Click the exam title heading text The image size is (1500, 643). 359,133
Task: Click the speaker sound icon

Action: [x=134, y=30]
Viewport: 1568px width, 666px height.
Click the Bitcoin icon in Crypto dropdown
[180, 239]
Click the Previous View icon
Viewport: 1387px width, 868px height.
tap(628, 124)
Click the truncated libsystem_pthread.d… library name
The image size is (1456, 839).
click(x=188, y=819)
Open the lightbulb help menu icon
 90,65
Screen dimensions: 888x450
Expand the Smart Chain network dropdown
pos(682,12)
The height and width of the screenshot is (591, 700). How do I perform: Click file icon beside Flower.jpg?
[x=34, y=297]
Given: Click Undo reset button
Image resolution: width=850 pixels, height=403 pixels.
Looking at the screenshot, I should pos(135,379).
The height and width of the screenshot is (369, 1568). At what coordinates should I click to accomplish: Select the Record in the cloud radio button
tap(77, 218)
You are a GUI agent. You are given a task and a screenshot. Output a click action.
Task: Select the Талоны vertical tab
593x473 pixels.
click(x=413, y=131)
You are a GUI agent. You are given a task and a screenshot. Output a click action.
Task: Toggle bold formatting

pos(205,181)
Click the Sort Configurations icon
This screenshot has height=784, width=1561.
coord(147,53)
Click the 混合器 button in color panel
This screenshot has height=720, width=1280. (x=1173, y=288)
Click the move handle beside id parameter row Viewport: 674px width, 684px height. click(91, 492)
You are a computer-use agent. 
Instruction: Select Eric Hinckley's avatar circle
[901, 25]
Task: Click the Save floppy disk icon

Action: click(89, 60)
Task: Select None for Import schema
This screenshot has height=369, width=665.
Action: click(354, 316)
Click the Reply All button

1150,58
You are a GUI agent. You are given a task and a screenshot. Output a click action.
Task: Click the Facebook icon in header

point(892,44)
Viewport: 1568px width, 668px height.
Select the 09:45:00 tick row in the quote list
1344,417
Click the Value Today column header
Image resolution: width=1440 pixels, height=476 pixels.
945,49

→ Work instructions: Can you copy the rows above without changing anything, starting at the line that contains "Task: Select None for Import schema" and stopping after the last row?

→ Result for this task:
Task: Select None for Import schema
This screenshot has height=369, width=665.
Action: click(354, 316)
Click the Reply All button

1150,58
You are a GUI agent. You are given a task and a screenshot. Output a click action.
Task: Click the Facebook icon in header

point(892,44)
Viewport: 1568px width, 668px height.
Select the 09:45:00 tick row in the quote list
1344,417
Click the Value Today column header
Image resolution: width=1440 pixels, height=476 pixels.
945,49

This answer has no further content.